Preheat your oven to 350ºF. This will ensure the casserole bakes evenly and comes out perfectly golden. Lightly spray a 9×13-inch baking dish with cooking spray to prevent sticking. I always make sure to coat it well, as it helps with cleanup later.
Cook the spaghetti according to the package directions until al dente. Drain the pasta and set it aside. You want it to hold its shape, so don’t overcook!
In a large bowl, combine the cooked spaghetti, cottage cheese, cream cheese, and sour cream. Stir everything together until well mixed. The cream cheese should blend in smoothly, creating a creamy mixture that will coat the pasta.
Spread the pasta mixture into the bottom of your prepared pan. Make sure it’s evenly distributed as this will be the base of your casserole.
Now, take the cooked and chopped chicken and spread it evenly on top of the pasta mixture. This layer adds a heartiness that will truly satisfy.
Next, pour the Alfredo sauce over the chicken, making sure to cover it fully. This will help keep the chicken moist while it bakes.

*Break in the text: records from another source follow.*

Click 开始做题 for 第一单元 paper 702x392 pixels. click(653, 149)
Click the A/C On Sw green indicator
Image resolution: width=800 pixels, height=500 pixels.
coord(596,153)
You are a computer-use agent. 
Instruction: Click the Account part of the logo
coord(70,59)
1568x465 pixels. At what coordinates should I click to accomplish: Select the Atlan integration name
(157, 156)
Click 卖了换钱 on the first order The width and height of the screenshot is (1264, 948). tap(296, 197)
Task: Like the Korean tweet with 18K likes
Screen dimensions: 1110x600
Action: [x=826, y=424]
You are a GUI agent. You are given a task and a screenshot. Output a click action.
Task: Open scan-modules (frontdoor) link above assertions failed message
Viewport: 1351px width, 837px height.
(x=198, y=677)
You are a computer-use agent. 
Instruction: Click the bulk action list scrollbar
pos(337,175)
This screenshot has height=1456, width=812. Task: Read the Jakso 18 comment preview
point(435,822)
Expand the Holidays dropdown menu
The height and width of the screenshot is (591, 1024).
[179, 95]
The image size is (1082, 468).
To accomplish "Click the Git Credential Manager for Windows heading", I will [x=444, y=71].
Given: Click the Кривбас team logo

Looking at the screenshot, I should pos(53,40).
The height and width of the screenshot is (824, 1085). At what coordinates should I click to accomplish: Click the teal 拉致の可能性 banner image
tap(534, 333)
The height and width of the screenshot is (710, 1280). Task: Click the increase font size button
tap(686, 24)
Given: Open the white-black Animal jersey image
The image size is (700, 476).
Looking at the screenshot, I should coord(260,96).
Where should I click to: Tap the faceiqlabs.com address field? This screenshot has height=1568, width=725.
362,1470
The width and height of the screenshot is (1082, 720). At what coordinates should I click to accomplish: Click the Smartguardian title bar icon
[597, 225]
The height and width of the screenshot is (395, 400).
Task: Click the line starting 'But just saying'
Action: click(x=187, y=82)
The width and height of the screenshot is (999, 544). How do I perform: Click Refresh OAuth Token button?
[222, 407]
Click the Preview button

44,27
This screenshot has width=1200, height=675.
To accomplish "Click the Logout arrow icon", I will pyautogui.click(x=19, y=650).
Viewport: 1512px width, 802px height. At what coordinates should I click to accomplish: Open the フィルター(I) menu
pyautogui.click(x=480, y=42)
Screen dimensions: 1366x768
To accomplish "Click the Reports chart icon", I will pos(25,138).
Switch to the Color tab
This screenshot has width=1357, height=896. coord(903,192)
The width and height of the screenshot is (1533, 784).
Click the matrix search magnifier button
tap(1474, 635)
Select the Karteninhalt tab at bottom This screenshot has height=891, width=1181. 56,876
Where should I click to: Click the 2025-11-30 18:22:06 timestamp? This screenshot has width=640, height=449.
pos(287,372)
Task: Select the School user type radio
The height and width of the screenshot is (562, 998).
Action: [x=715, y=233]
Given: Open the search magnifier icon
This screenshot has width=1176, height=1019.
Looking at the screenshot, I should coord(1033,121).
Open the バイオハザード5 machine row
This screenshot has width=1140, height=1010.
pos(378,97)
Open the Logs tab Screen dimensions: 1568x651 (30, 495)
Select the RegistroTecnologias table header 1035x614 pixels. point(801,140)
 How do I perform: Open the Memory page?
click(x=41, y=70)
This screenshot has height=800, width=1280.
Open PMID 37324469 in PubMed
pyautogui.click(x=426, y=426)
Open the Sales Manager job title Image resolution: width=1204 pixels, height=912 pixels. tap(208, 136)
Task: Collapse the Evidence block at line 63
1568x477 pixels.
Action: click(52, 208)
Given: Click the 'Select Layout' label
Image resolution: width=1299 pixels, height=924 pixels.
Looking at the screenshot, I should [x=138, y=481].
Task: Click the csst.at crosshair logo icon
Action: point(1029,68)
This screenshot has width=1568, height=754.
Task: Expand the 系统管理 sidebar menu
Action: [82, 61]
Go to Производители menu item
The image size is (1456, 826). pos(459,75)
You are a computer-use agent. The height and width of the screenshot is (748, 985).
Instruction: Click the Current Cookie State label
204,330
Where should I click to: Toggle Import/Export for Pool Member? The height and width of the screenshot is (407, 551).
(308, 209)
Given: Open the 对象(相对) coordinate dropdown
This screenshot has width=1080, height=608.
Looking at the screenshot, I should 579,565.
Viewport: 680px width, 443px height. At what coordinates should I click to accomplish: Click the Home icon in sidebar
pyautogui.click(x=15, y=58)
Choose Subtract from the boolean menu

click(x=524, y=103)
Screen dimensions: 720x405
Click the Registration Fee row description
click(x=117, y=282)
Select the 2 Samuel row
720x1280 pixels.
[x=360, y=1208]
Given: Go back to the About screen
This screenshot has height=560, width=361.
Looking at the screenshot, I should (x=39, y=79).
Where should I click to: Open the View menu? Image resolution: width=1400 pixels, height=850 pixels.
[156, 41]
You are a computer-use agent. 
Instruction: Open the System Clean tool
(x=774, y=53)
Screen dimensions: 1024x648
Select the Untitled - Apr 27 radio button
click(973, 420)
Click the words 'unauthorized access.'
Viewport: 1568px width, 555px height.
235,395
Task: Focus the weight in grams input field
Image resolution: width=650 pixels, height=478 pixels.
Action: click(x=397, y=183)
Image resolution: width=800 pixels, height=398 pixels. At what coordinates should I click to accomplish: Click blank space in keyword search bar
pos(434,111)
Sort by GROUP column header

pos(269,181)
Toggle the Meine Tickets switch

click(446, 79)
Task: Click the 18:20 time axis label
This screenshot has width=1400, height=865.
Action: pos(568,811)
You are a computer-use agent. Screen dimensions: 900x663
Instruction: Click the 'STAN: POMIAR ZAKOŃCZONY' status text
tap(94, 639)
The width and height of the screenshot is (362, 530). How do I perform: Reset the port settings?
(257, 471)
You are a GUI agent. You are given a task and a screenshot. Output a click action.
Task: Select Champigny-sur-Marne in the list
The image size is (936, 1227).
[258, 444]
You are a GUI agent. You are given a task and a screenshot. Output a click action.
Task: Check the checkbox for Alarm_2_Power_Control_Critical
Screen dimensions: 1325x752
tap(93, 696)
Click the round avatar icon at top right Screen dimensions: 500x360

Finally, sprinkle the parmesan cheese and mozzarella cheese on top. The mozzarella will melt beautifully, creating a cheesy, bubbly topping that’s hard to resist.
Bake the casserole, uncovered, in the preheated oven for 35 to 45 minutes. Keep an eye on it; the cheese should be melted and slightly golden on top, while the entire dish is heated through.
Once baked, remove from the oven and let it sit for a few minutes before serving. This allows everything to set a bit, making it easier to serve. Enjoy your Million Dollar Chicken Alfredo!